1. Can you explain your role at Duke?

As a clinical associate, I do research and clinical work. My current clinical focus is on treating adolescents at the Duke Child and Family Study Center. In general, I work with adults and adolescents with mood, anxiety and personality disorders and specialize in treating the impact of trauma.

My current research is focused on trauma-informed teaching and learning in education. This is a Bass Connections project at Duke, which allows undergraduates, graduate students and faculty to collaborate on a research project to address a social issue. We are studying trauma-informed practices in the undergraduate college, the divinity school and the medical school at Duke.

The trauma-informed movement has made strides in certain settings such as in elementary school education, but less so in higher education settings. We are looking to answer questions including:

  • ​How is trauma approached in the classroom?
  • Is content presented in a trauma-informed way?
  • Do students feel safe in their learning environment?
  • What accommodations are in place for trauma survivors?

We are conducting focus groups with students and faculty. We hope to present our data to university stakeholders and develop best practices. We're starting at Duke but hope our research will be applicable to other university settings as well.

2. What inspired you to choose this career path?

Clinical psychology has been an interest of mine since a young age. I am curious about human behavior and the strategies that could be used to improve people's lives. I want to be a part of the solution.

Growing up and through my time in college, I met so many young women from marginalized communities who experienced gender-based violence and never got the help or justice they deserved. That was the catalyst for my work. My dissertation was about understanding survivor-centered definitions of wellness after experiencing gender-based violence to inform intervention strategies that have historically missed the mark for marginalized groups, particularly Black women.

3. What do you find most rewarding about your job?

It is fulfilling for me to help people navigate their healing journey through trauma treatment. It is rewarding to witness a person move from suffering toward healing and begin to thrive.

4. You recently received the International Society of Traumatic Stress Studies (ISTSS) Underrepresented Scholars Membership Award.
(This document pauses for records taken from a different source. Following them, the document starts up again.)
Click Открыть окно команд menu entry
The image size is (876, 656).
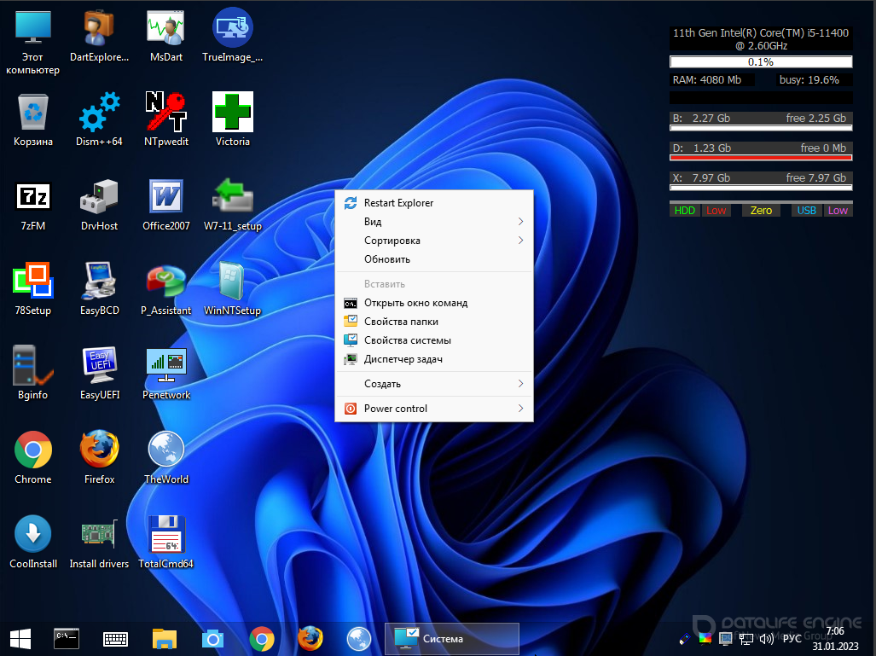(415, 303)
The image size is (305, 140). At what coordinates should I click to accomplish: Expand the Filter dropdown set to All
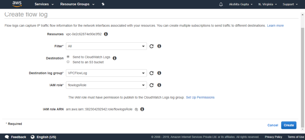click(106, 46)
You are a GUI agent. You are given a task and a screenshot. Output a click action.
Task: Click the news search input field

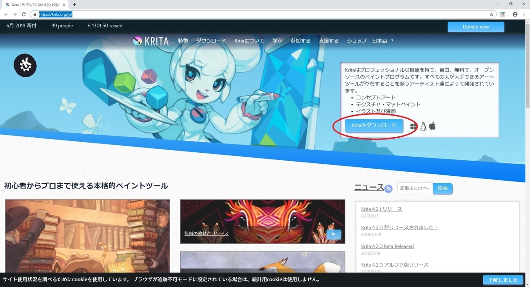(x=415, y=189)
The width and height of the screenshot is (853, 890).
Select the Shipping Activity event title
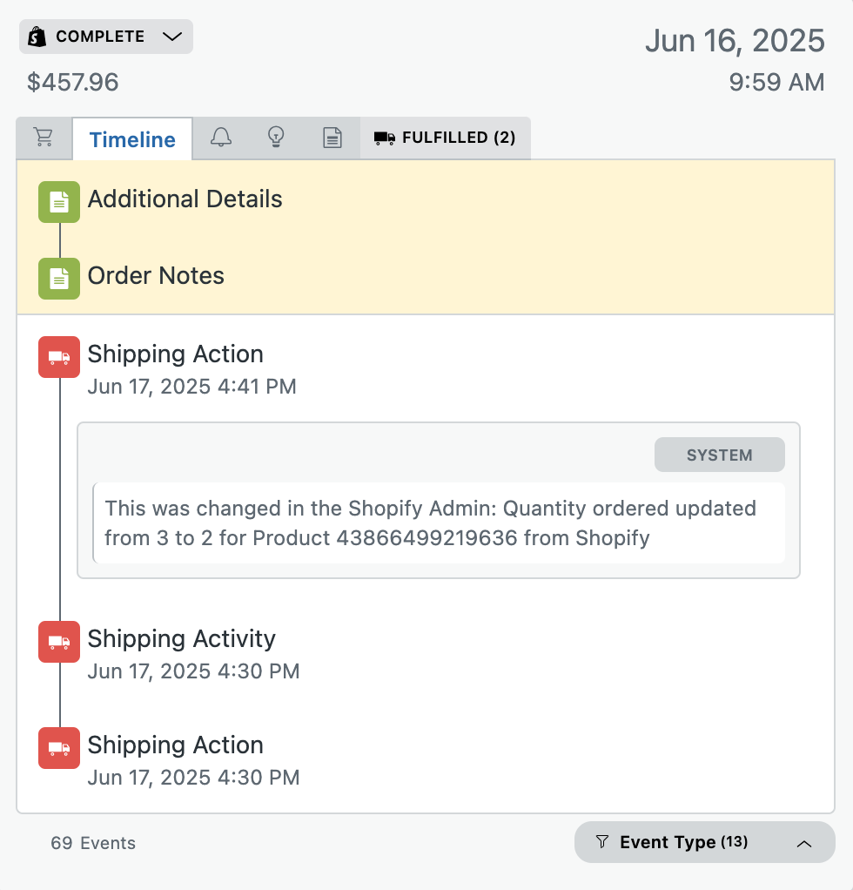[182, 639]
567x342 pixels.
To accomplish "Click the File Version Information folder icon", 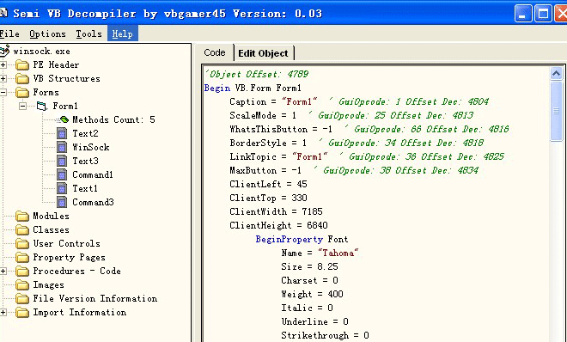I will click(x=22, y=299).
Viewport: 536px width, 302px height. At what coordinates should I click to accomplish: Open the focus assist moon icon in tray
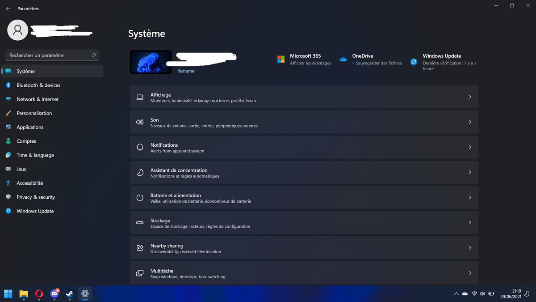click(527, 294)
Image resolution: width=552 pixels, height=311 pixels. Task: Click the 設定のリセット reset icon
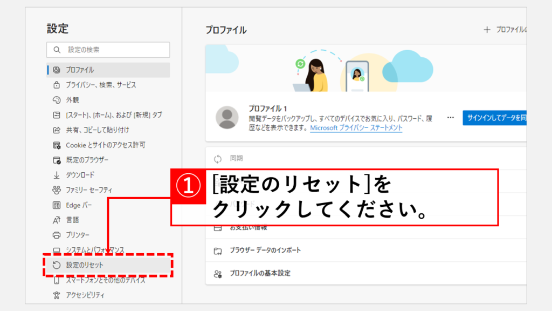pos(56,265)
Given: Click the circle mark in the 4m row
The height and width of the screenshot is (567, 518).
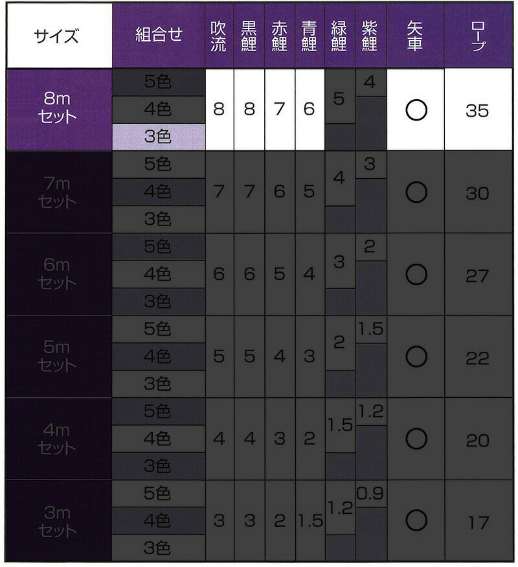Looking at the screenshot, I should click(x=416, y=439).
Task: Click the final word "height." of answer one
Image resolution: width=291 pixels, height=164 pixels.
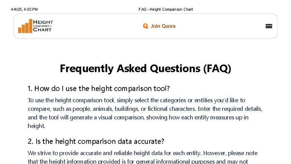Action: pyautogui.click(x=36, y=126)
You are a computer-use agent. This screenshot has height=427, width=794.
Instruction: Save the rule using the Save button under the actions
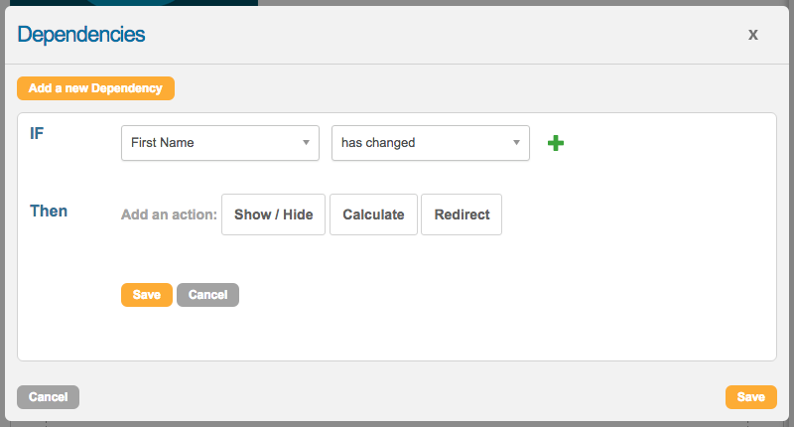(x=147, y=295)
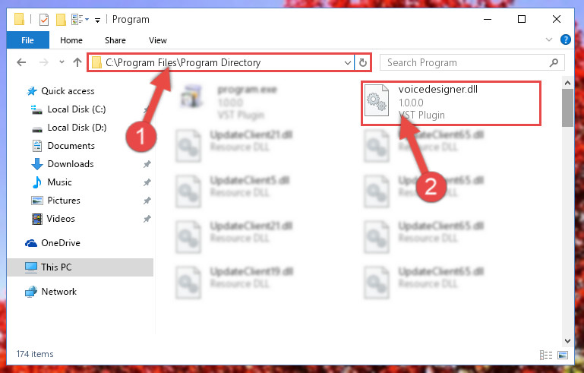This screenshot has width=584, height=373.
Task: Expand the ribbon with the chevron
Action: coord(548,40)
What was your reaction and how do you hope this award will help forward your career?

I was thrilled when I found out I was receiving this award. The ISTSS's protocols have been guideposts for me as a researcher and a clinician. This award allows me to access workshops, materials and mentors to support me as an early career scholar. I believe this experience will help me develop the expertise needed to achieve my long-term career goals. To have this society recognize what I've achieved so far and see potential in me is a real honor.

5. When you are not at work, how do you unwind?

I love to explore places I've never been to. If it's a substantial time away from work, then I want to travel internationally and learn about the language and culture of a place. If I only have an afternoon or a weekend free, then you can find me exploring new places with friends.